According to Griffin and Shams, the current Bitcoin rally resembles the 2017 bull run, which they concluded was driven by a single whale who manipulated the asset’s price.
Bitcoin’s Narrow Trading Range Raises Manipulation Concerns
In their 2018 paper, published in the peer-reviewed Journal of Finance, the pair identified that Tether printing and conspiracy to prop up Bitcoin’s price if it fell below a certain level were common to each Bitcoin price rally.
The authors found that Bitcoin’s price surged after one-hour trading intervals accompanied by large Tether mints and Bitcoin purchases. Almost 60% of Bitcoin’s gains between March 2017 and March 2018 followed a similar pattern. In nearly every case, an unidentified whale used the minted Tether to buy large amounts of Bitcoin on Bittrex and Poloniex, causing price reversals in under 60 minutes.
While nothing has been proven, the authors suspect that similar collusion between big market players has underpinned Bitcoin’s suspiciously solid support levels during recent negative market conditions. They point to Bitcoin’s relatively tight trading range between the collapse of FTX on Nov. 11, 2022, where it traded between $16,000 and $17,900 for all but one of 62 days, as the work of canny manipulators.
According to Griffin, “…$16,000…could serve as a coordinating mechanism” to allow whales to artificially drive up the price to the upper limit of about $17,000 before pocketing profits through many small sales that don’t impact the market. In other words, they can profit by limiting Bitcoin’s price range.
Crypto VC Slams Claims, Calls Authors “Stupid”
However, Griffin admitted that no analysis exists to prove this occurred between November 2022 and mid-Jan. 2023.

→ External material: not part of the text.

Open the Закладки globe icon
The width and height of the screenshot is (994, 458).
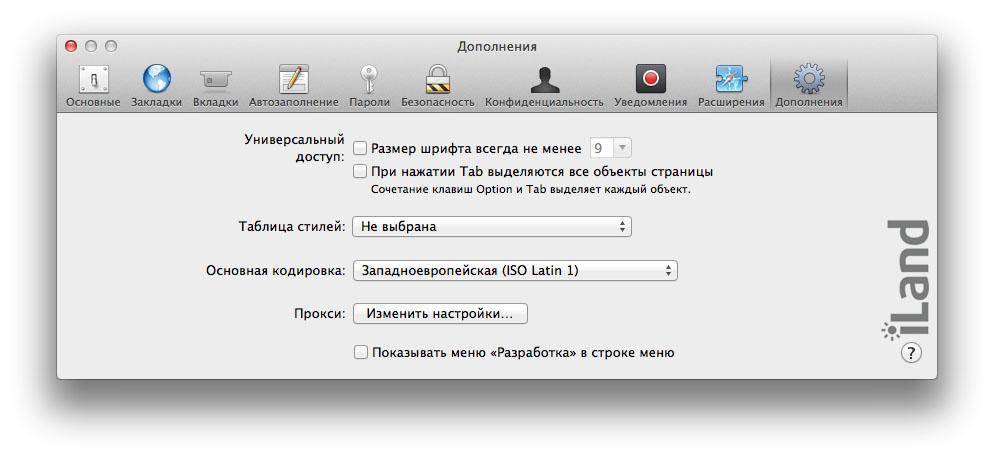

“We don’t have concrete analysis this time. The truth may emerge in specific stories if there is collusion,” Griffin concluded.
Early-stage venture capitalist Nic Carter dismissed the pair’s manipulation conclusions, calling the business professor “stupid,” adding that the pair’s claims about Tether were wildly inaccurate.
However, the U.S. Commodities and Futures Trading Commission fined Tether $41 million over allegations that the stablecoin issuer only backed its asset with fiat reserves for roughly a quarter of the period between 2016 and 2018, which means that certain mints could have essentially been “free money.” Since then, Tether has reduced its holdings of commercial paper to almost zero, replacing them with higher-quality debt instruments and more liquid assets.
Other analysts who observe Bitcoin’s market daily suggest that prices are rising because of a reduction in forced selling after the collapse of FTX. Others point to more mundane factors like more buyers than sellers.
“Often the best explanation is the most boring one. In this case, the price of Bitcoin is rising because there are more buyers than sellers,” suggests Nansen analyst Andrew Thurman. The collapse of several market makers, including Alameda Research, has also contributed to lower market liquidity and fewer sellers.
When taking a short position, investors borrow an asset believing its price will fall. If an asset price rises instead, a broker can trigger a liquidation, resulting in a buy order. If many investors get liquidated, the flood of buy orders in the absence of sellers generates a “short squeeze,” rapidly driving the asset’s price higher.